Pam, Greg, Jamie, and Ken were particularly close friends during school, so we spent some time catching up. Jamie is the only person I knew well who was in class with me from the first grade at Garden Lakes through the twelfth grade at West Rome; Pam was my best school friend of the opposite gender; Greg and I were such good pals that he was in my wedding; and Ken and I had about eight million things in common. It's nice to see that life has treated them all well; everyone seemed happy and settled into a comfortable life. That's what we all hope for, isn't it?
I also saw a favorite teacher of mine, Ann Spears; Mrs. Spears was an English teacher who always made English both challenging and fun, and knew better than to let me coast. When I got a job teaching at East Rome High School a few years later, Ann was working in the city school system office, so I got to know her professionally as well. She remembered me as a student and a teacher, and was most gracious in her comments regarding both.

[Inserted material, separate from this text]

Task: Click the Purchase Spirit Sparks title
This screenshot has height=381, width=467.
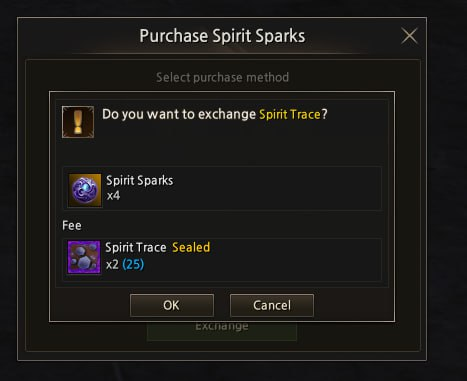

There were many others there, but I spoke to very few people other than those from my class; I hope no one took it as aloofness on my part, because it wasn't. In the eleven years since I quit teaching, I have become less comfortable speaking in crowded situations, and sometimes feel a bit awkward in social situations as well. It's not something that bothers me when I'm around friends, but it results in my sometimes seeming a bit withdrawn.
I've come to the realization that I really loved my high school years. Don't think that high school was all great for me; I had a number of unpleasant experiences, mostly brought about by high school athletes who frequently targeted me for their frustrations when my sports-editor dad picked another team over theirs in his weekly local sports predictions. But I also had hundreds of great experiences, and I have come to realize over the years that everything that was really important in shaping my life I learned in my public school years. West Rome inspired me, educated me, andinfluenced me. I always feel bad for people who talk about how miserable their high school years were; I wish they could have shared my high school experiences instead.